[SPARK-41248][SQL] Add "spark.sql.json.enablePartialResults" to enable/disable JSON partial results #38784

sadikovi · 2022-11-24T05:14:36Z

What changes were proposed in this pull request?

This PR adds a SQL config spark.sql.json.enablePartialResults to control SPARK-40646 change. This allows us to fall back to the behaviour before the change.

It was observed that SPARK-40646 could cause a performance regression for deeply nested schemas. I, however, could not reproduce the regression with Apache Spark JSON benchmarks (maybe we need to extend them, I can do it as a follow-up). Regardless, I propose to add a SQL config to have an ability to disable the change in case of performance degradation during JSON parsing.

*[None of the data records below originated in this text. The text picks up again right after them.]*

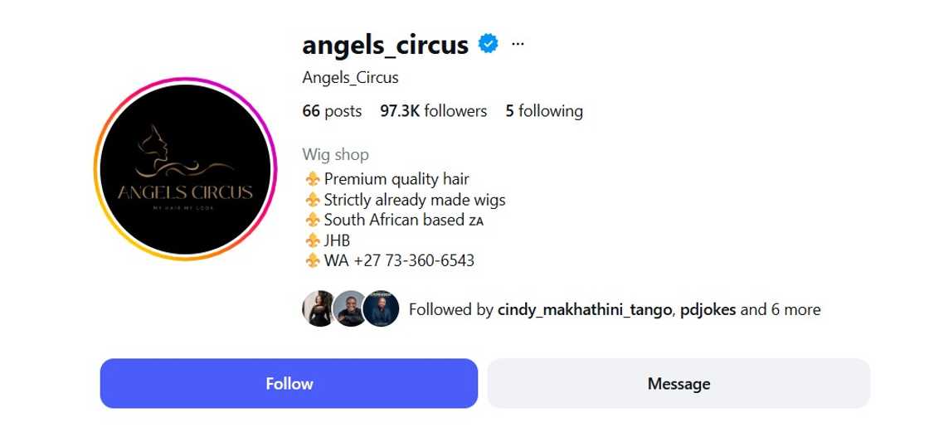This screenshot has width=929, height=427.
Task: Follow the angels_circus account
Action: [289, 383]
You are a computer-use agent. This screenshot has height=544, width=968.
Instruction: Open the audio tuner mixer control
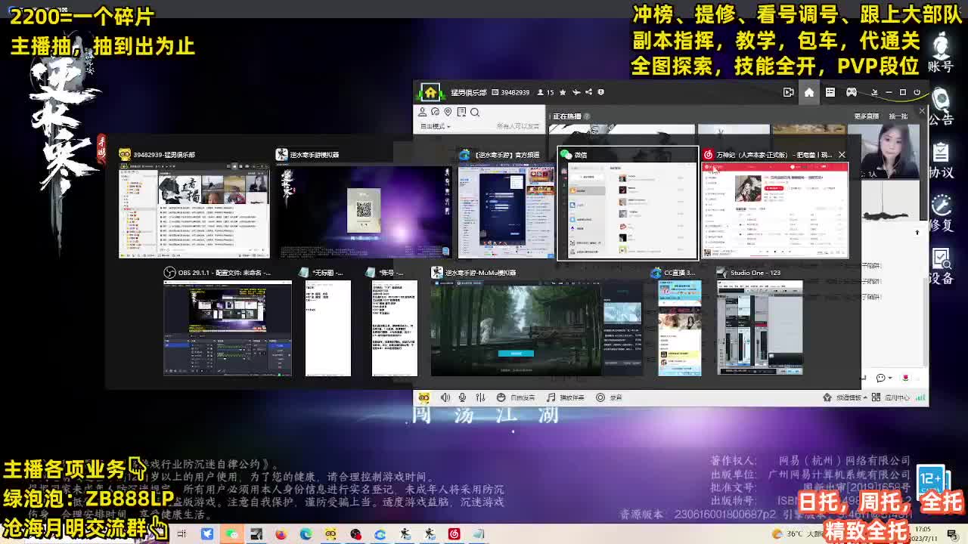pos(480,397)
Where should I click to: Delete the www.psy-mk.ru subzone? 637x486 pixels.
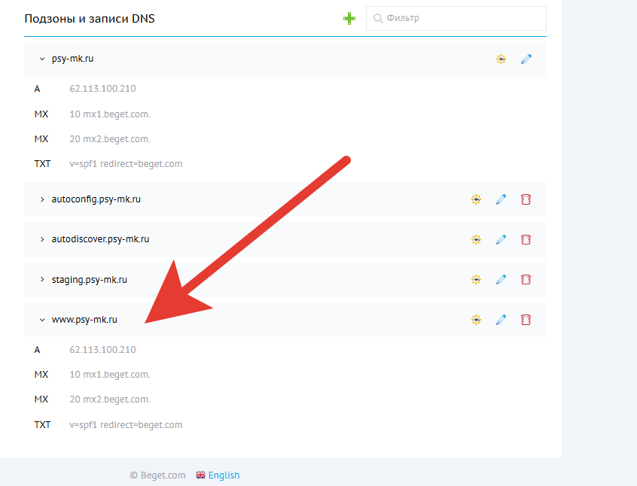[526, 320]
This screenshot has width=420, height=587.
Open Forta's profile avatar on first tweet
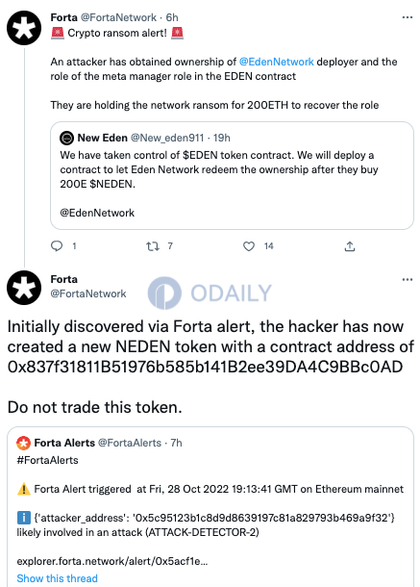point(24,28)
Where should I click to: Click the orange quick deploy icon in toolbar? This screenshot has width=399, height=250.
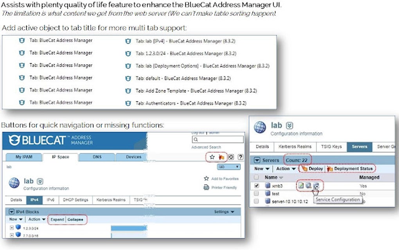pyautogui.click(x=222, y=157)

Benchmark results are attached to the JIRA ticket.

Why are the changes needed?

Does this PR introduce any user-facing change?

SQL config spark.sql.json.enablePartialResults is added to control the behaviour of SPARK-40646 JSON partial results parsing. Users can disable the feature if they find any performance regressions when reading JSON files.

How was this patch tested?

I extended existing unit tests to test with flag enabled and disabled.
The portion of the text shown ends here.